En esta Basílica se superponen tres templos, tres estados diferentes de una misma fé en distintas épocas y que ahora pueden ser visitados enteramente. La fachada del edificio se puede ver desde la calle y es el siglo XVIII, en una capilla interior está la tumba de San Cirilio, creador del alfabeto usado por numerosas lenguas eslavas como el ruso.
Lo primero que nos encontramos es la Basílica San Clemente Romano que está dedicada a la figura de San Clemente I Papa (88-97 d.C.), la iglesia fue fundada poco antes del 385 d.C. sobre edificios romanos. Sede de concilios en los años 417 y 499 que ha sufrido varias restauraciones en los siglos VIII y IX, antes de ser destruida por el saqueo de 1084. Más tarde el papa Pascual II (1099-1118), que había sido cardenal de San Clemente antes de su subida al pontificado, ordenó la construcción de una nueva basílica sobre la antigua.
Carlo Fontana llevó a cabo varias remodelaciones entre 1715 y 1719. Y la sorpresa de la Basílica paleocristina no sería descubierta hasta casi 150 años más tarde por unos dominicos irlandeses que actualmente continúan administrando el templo.
Descendiendo unas escaleras visitamos la basílica anterior procedente del siglo V. Pero aún más importante es el paso siguiente cuando es posible descender más aún en el tiempo y en el espacio: Inmediatamente debajo existen los restos de un templo pagano del siglo II dedicado al dios Mitra.
El dios Mitra es la deidad que da nombre al mitraísmo que fue una religión procededente de Oriente, rival del Cristianismo, que contaba con muchos seguidores, sobre todo entre los soldados romanos.
En la iglesia inferior nos podemos encontrar con los frescos del siglo XI y desde ella podemos acceder por la sacristia a la pinacoteca descubierta en 1857. Las dos joyas del lugar son dos bellos frescos del siglo XI:
- Un Milagro de san Clemente.
- La Traslación de su cuerpo del Vaticano a la basílica (arriba), y en la nave central, la Ascensión (del siglo IX) y la Leyenda de san Alecio.
Otra serie de frescos (que han sido datados del siglo XI) ilustra la pintoresca historia de san Clemente perseguido por los servidores del pagano Sisinnius, prefecto de Roma: estos últimos, ciegos por un mandato divino, atan una columna, que han tomado por el Papa, y tratan de arrastrarla.

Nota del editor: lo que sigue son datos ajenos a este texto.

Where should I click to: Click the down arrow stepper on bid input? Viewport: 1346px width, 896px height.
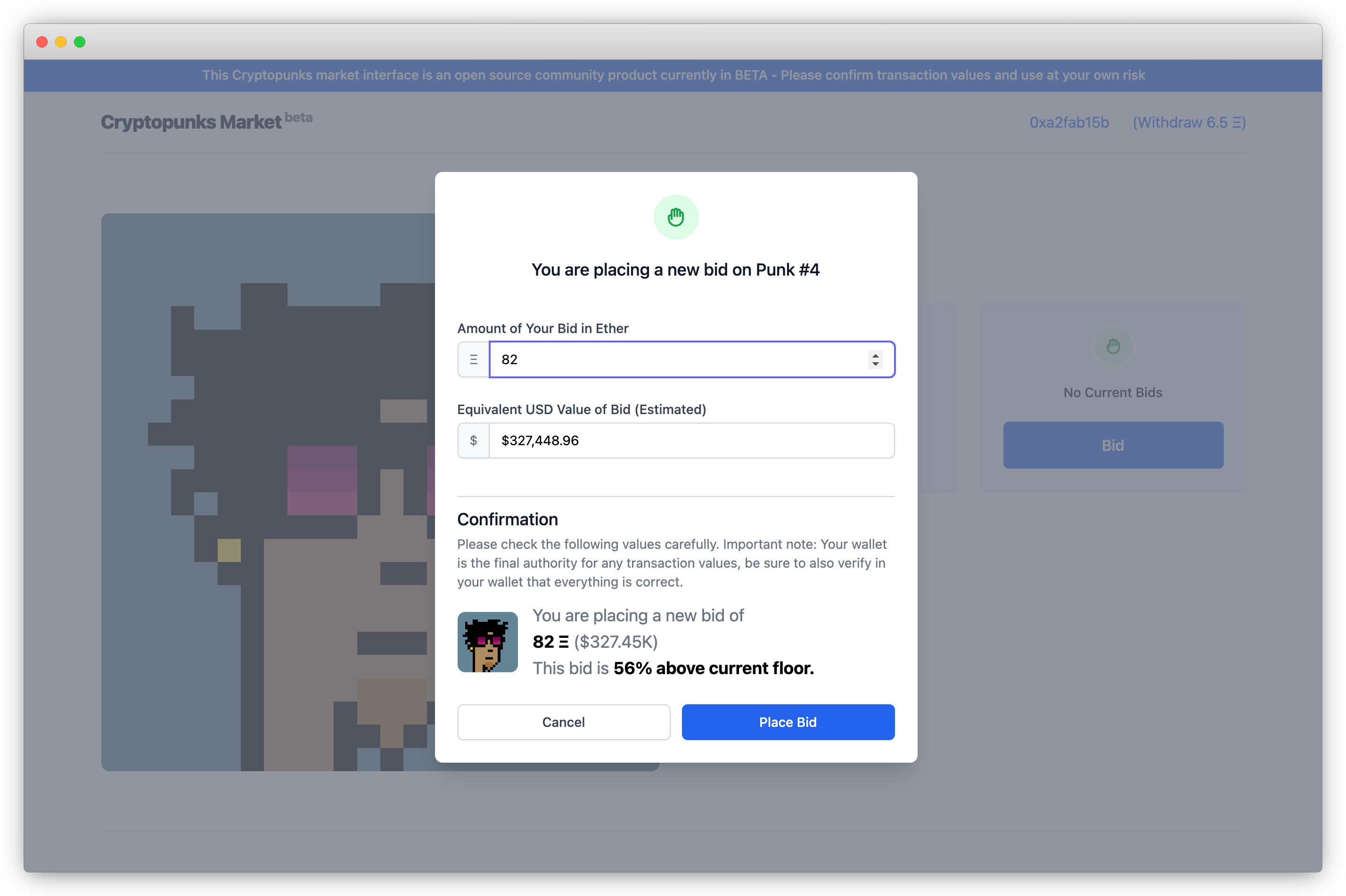875,363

Las floridas expresiones que el prefecto emplea para animarles, y que pueden leerse en el muro en una especie de dibujo animado, constituyen uno de los primeros testimonios de la lengua vulgar.

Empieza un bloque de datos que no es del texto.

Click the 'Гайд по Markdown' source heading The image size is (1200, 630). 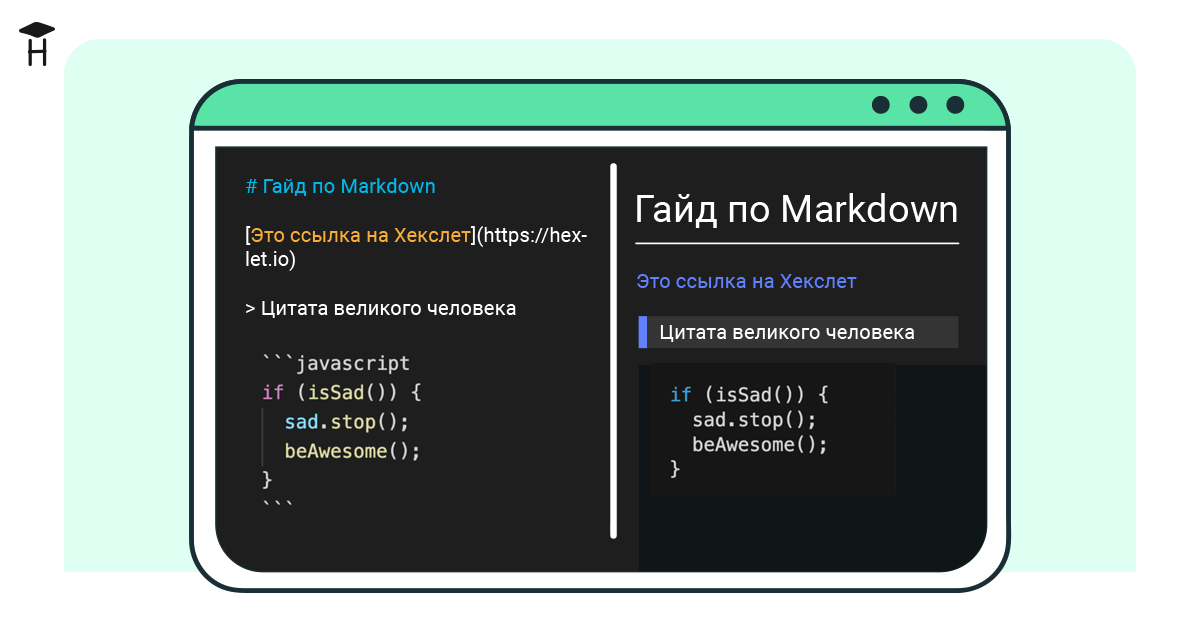click(352, 186)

La Iglesia superior o Basílica se definen con sus características propias: exteriormente ha conservado su aspecto medieval con el vestíbulo, el porche y el atrio. En su interior reproduce, en dimensiones reducidas, la planta de la iglesia inferior.
En medio de la nave central se encuentra el cancel del siglo XII que está constituido en parte de elementos que pertenecían a la antigua iglesia: el ciborio del siglo VI y el candelabro pascual del XII. Un grandioso mosaico de comienzos del XII con el nombre de “El triunfo de la cruz” decora el ábside. A la derecha de la entrada principal está la capilla de Santa Catalina decorada con frescos de Masolino da Panicale.